Wie jedes reine Hack’n Slay Kampfsystem ist auch das von PSU am Anfang durchaus spaßig, wird aber mit fortschreitender Spielzeit eher langweilig, zumal es hier ja wirklich extrem simpel getrimmt ist. Was da leider stark ins Gewicht fällt ist die Länge der Storymissionen. In jedem der 12 Kapitel gibt es nur eine, was erst mal sehr kurz klingt, um die Anzahl zu kompensieren dauern diese allerdings recht lang. Im Schnitt muss man durch 2 oder 3 sehr große Gebiete schnetzeln und in der Regel vergeht einem dabei meist schon auf halbem Wege die Lust. Die Gesamtspielzeit von PSU ist trotzdem nicht die höchste, was dem Spiel eher zugute kommt. Macht man nur die Storymissionen ist man definitiv weit unter 30 Stunden durch. Pro Kapitel gibt es auch ein paar Nebenmissionen, die wesentlich kürzer und spaßiger als die Storymissionen sind, allerdings in den gleichen Gebieten stattfinden – nur halt einem kleinen Teil davon. Ich habe fast alle Nebenmissionen auch gemacht und habe trotzdem nur 33 Stunden auf dem Tacho. Wer aus irgendeinem Grund das Spiel so toll fand, dass er ewig weiter machen will, kann zusätzlich noch Itemsynthese betreiben, die Missionen immer wieder durchlaufen um alle auf Rang S zu beenden, seinen Raum dekorieren, neue Outfits für Ethan kaufen und ihn in allen 3 Berufen trainieren. Alles absolut unnötig um durch das Hauptspiel zu kommen, aber durchaus nett für diejenigen, die gern mehr Zeit mit PSU verbringen wollen.

Später schaltet man übrigens noch den Zusatzmodus frei. Auch Offline, allerdings ohne die Story. Der Rest ist gleich, die KI-gesteuerten Mitstreiter, die man zur Auswahl hat sind die aus der Story und die Missionen, die man annehmen kann, sind auch 1:1 die Nebenmissionen aus dem Storymodus. Von daher bekommt man im Zusatzmodus absolut nichts Neues zu sehen und hat nur den Bonus, dass man nicht als Ethan spielen muss, sondern seinen eigenen Charakter erstellen kann.

Grafisch ist das Spiel definitiv nett anzusehen. Die Umgebungen sind wirklich hübsch und auch die Charaktermodelle gehen in Ordnung.

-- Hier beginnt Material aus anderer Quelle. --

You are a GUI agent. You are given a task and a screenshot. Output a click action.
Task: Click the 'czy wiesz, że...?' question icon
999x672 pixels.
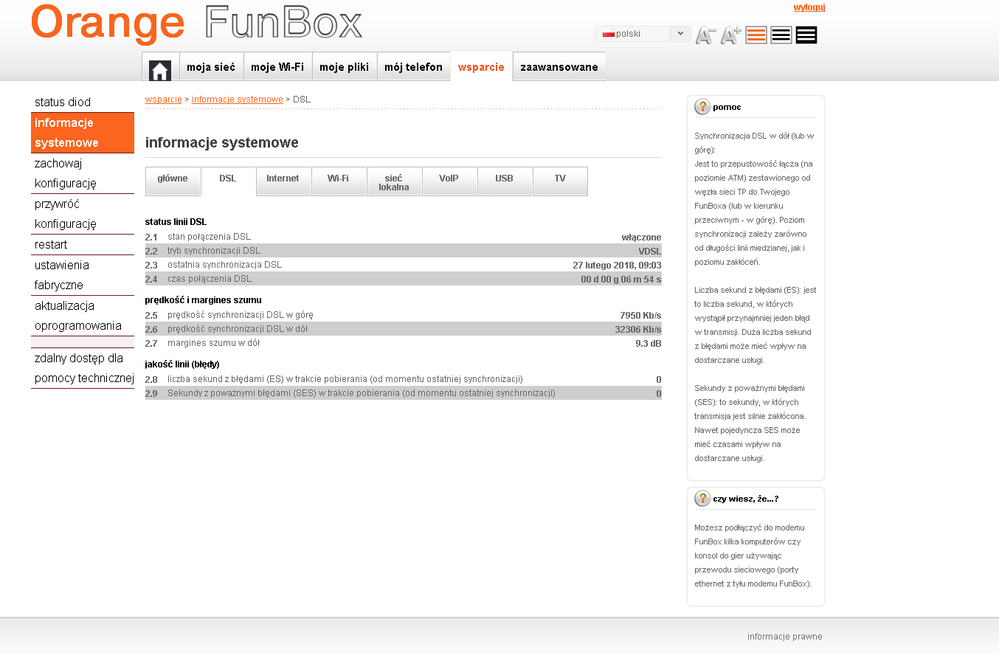[702, 498]
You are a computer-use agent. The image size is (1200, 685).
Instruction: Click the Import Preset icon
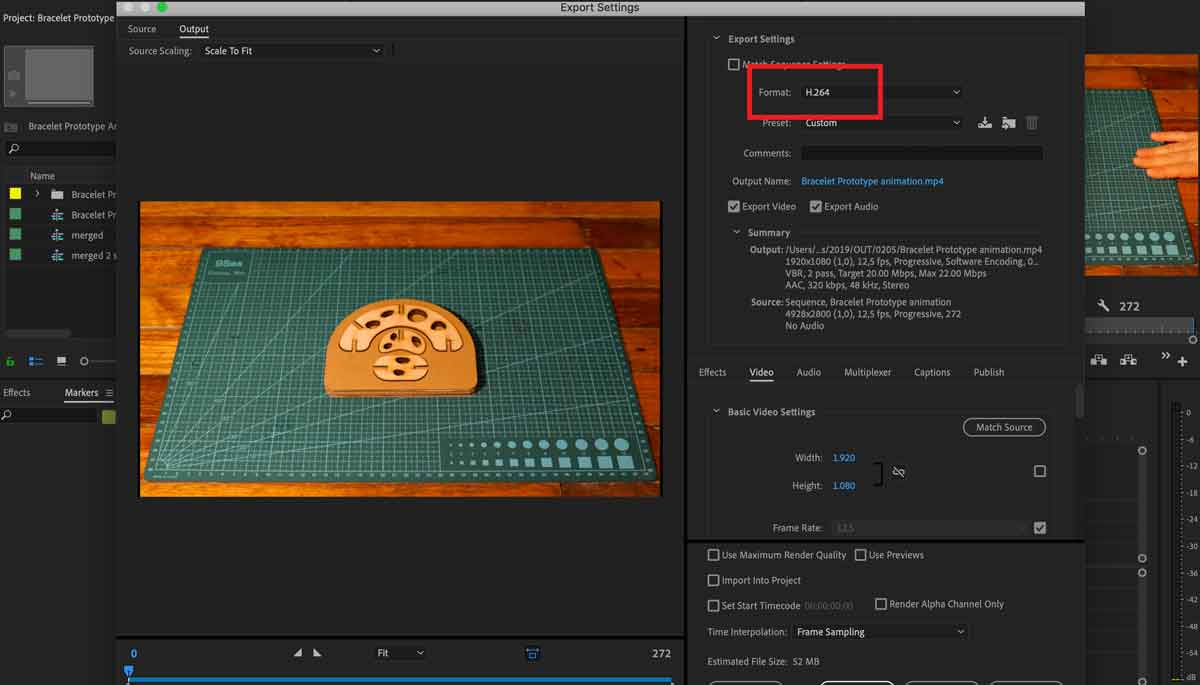(x=1008, y=123)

Allerdings ist das Aussehen der Missionsgebiete stark begrenzt und einige Bewegungen der Charaktermodelle in den Zwischensequenzen wirken etwas seltsam. Von denen es sowieso viel zu viele gibt. Grundlos, in der Regel wird nichts Wichtiges besprochen, aber trotzdem erst mal 5 Minuten geredet. Auch seltsam sind die „Geisterstädte“. Kommt man in eine Stadt, sind eine menge Leute auf den Straßen zu sehen, damit sie belebt wirkt. Damit man sich aber nicht damit aufhält sie alle anzusprechen, lösen sie sich einfach in Luft auf, wenn man ihnen näher kommt. Die Musik ist ganz nett anzuhören hat aber das gleiche Problem wie die Außengebiete: Abwechslung ist eher rar und man hört die meiste Zeit immer wieder dieselben Stücke. Zur englischen Sprachausgabe hatte ich ja schon erwähnt, dass ein Großteil der Sprecher schrecklich ist. Besonders Hauptcharakter Ethan klingt miserabel. Die Aussprache, die seltsamen Pausen, die Betonung… der Mann bekommt nichts hin.

Fazit:
Der Storymodus von Phantasy Star Online ist durchaus brauchbar, insgesamt aber von sehr vielen Fehlern geplagt. Abwechslung ist rar, Mitstreiter sind nur leidlich hilfreich und das Kampfsystem generell einfach mit der Zeit nicht sehr spaßig, was vor allem bei den viel zu langen Storymissionen ins Gewicht fällt. Dazu ist die Story des Storymodus auch keinen Cent wert. Doch in kurzen Strecken und besonders zu Spielbeginn ist PSU durchaus ganz spaßig und die eher kurze Gesamtspielzeit kommt dem Spiel dadurch sogar zugute. In eine PS2-Sammlung muss es nicht, aber vorzeitig beenden wird man es auch nicht müssen.